On March 24, the vision of vibrant blossoming buds are not the only striking colors to signify the beginning of spring and the end of winter. The Holi festival, also known as the festival of colors, is a visually pleasing Hindu festival in India that signifies the arrival of spring with its own unique, bold bang of hues.

The particular date of Holi varies from year to year, but it is celebrated the day after the full moon in March.

If you are not able to experience the arrival of spring and the triumph of good over evil in India, emerge yourself in these photos of people celebrating with radiant splashes of color.

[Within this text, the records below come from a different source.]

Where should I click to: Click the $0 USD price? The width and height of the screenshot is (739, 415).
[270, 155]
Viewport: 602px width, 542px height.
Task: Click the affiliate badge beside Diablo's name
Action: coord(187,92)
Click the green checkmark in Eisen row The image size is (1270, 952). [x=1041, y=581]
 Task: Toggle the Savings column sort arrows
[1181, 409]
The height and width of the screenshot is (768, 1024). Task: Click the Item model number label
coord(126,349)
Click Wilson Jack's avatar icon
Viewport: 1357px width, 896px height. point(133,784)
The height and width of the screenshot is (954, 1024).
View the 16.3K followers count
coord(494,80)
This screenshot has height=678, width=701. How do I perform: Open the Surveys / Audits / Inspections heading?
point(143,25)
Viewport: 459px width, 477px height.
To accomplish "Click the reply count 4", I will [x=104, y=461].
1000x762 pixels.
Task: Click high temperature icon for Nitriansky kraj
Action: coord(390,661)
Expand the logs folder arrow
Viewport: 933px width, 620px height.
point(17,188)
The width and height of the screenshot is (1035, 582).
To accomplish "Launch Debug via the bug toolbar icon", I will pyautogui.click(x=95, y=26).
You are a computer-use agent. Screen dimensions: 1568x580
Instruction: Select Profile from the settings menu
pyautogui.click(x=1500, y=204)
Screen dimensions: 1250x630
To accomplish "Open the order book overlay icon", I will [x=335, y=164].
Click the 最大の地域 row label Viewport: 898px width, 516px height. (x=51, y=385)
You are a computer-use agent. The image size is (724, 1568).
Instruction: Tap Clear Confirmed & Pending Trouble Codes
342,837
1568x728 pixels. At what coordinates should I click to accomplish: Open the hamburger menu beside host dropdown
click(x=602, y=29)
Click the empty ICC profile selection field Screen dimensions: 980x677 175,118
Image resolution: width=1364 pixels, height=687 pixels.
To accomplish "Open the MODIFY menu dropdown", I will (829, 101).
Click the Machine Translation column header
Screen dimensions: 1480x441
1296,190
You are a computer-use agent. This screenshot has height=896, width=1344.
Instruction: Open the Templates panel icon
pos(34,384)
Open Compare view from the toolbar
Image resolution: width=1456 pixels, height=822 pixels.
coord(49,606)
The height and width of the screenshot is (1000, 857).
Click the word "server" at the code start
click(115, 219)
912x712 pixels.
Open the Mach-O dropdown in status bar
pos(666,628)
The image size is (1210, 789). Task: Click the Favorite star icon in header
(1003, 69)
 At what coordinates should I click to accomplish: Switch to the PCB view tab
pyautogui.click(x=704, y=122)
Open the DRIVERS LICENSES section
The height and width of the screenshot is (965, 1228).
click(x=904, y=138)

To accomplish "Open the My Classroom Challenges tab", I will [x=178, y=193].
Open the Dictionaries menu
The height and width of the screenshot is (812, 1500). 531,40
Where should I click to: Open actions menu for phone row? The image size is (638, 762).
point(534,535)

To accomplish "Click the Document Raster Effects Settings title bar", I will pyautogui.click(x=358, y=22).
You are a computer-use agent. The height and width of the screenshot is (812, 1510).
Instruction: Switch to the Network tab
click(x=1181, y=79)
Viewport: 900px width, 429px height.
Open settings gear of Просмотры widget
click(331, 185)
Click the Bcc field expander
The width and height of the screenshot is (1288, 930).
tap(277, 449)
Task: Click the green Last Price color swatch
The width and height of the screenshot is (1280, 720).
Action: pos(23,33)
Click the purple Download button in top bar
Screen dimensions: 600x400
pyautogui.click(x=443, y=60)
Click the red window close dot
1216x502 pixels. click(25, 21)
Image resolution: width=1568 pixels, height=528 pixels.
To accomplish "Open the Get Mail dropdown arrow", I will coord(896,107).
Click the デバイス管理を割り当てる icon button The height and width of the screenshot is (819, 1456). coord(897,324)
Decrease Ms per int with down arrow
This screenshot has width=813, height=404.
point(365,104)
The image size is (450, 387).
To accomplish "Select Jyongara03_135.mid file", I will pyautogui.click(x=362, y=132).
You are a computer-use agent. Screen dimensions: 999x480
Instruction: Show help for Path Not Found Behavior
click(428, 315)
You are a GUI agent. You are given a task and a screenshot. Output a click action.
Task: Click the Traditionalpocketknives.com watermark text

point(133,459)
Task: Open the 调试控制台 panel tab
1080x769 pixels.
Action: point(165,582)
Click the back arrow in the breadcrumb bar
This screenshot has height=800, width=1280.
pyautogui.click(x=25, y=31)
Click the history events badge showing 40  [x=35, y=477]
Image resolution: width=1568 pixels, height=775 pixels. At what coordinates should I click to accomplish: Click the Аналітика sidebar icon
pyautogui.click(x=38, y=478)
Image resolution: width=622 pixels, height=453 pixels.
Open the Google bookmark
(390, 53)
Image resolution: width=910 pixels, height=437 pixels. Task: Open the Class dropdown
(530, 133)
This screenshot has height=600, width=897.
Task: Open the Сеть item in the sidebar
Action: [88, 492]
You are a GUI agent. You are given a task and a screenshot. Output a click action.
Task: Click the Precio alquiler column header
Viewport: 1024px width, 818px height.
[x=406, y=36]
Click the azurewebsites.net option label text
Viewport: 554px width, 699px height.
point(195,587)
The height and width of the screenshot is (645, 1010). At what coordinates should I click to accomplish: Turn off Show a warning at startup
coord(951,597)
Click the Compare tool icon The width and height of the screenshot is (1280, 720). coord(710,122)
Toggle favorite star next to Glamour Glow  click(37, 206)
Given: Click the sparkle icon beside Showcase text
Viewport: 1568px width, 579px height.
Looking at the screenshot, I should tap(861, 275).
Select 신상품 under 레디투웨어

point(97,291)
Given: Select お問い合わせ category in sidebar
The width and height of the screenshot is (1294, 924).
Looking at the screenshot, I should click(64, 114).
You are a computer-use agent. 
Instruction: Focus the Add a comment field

Lauren Spiler is a freelance journalist based in Athens, Georgia, but most call her Spiler.

Holika


People gather the night before the full moon to burn dried leaves and twigs during a bonfire that signifies the destruction of 'Holika,' a mythology character.
Photo by Daniel Berehulak/Getty

Holi


On the day of the full moon, people arrive at the festival wearing pure white clothing as they playfully smear gulal, or colored powder, on each others faces.
Photo by Majid Saeedi/Getty

Welcoming Spring


There is also music and dancing to keep the atmosphere joyous. The saturated greens, yellows, reds, blues and pinks symbolize the advent of a bright and prosperous spring season. These people are celebrating at the Banke Bihari temple in Vrindavan, India.
Photo by Daniel Berehulak/Getty

Gulal


Gulal is colored powder used at the Holi festival. Each different color conveys a different message and connects language barriers to convey true feelings. Green means compassion, understanding and prosperity. Pink means love and compassion. Red is a source of energy, security and the color of fire. Yellow is optimism is and associated with Mother Earth. Blue represents loyalty and trust.

Gubbare


Gubbare, balloons, are filled with water or with colored water. No one participating in the festival is safe from being hit with one of these.

Victory of Good Over Evil


Holi also celebrates the victory of good over evil. Many people gather to greet old friends, make new ones and laugh while being covered in a rainbow of different hues. Others tend to use the Holi festival to forgive, forget and repair relationships that have fallen through during the last year.

Traditional Holi Color


Traditionally, the gulal thrown during the Holi festivals was made from natural plants. In the past, the color of the gulal smeared on the face and clothing of this man would have been made from beet root. Beet root is a traditional and natural source for magenta and purple colors.
Photo by Majid Saeedi/Getty

Pichkari


Pichkari's are also known as water guns. Children, as well as adults, use water guns during the Holi festivities to soak each other with colored water as they throw gulal on one another.
Photo by Daniel Berehulak/Getty

Radha and Krishna


Holi comes from many legends including the one of Radha and the Hindu God Krishna. It is said that young and very dark Krishna was jealous of Radha's fair complexion. After asking his mother Yashoda about the darkness of his complexion, Yashoda, teasingly told him to color Radha's face whatever color he wanted. Krishna went a little overboard.
Photo by Daniel Berehulak/Getty

Prahlada and Vishnu


Another legend centers around the story of Prahlada, a prince who worshipped Hindu god Vishnu, which his family disapproved. As punishment, they forced him to sit in the middle of a bonfire. But Vishnu intervened and Prahlada survived. The colored powder and water used in Holi celebrations symbolize the flames of the fire and the vibrancy of spring.